* **WORK INSTRUCTION**:
Find the line containing "The height and", then output it and every line after it through the end of the listing below, exactly as written.
SUPPLIED INFORMATION START
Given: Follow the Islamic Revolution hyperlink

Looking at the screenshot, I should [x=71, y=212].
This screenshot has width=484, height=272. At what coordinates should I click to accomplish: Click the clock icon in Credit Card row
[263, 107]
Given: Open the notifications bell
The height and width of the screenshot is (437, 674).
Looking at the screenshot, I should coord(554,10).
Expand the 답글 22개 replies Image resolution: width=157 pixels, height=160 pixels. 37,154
SUPPLIED INFORMATION END
* **SOLUTION TO THE EXERCISE**:
The height and width of the screenshot is (437, 674).
Looking at the screenshot, I should coord(554,10).
Expand the 답글 22개 replies Image resolution: width=157 pixels, height=160 pixels. 37,154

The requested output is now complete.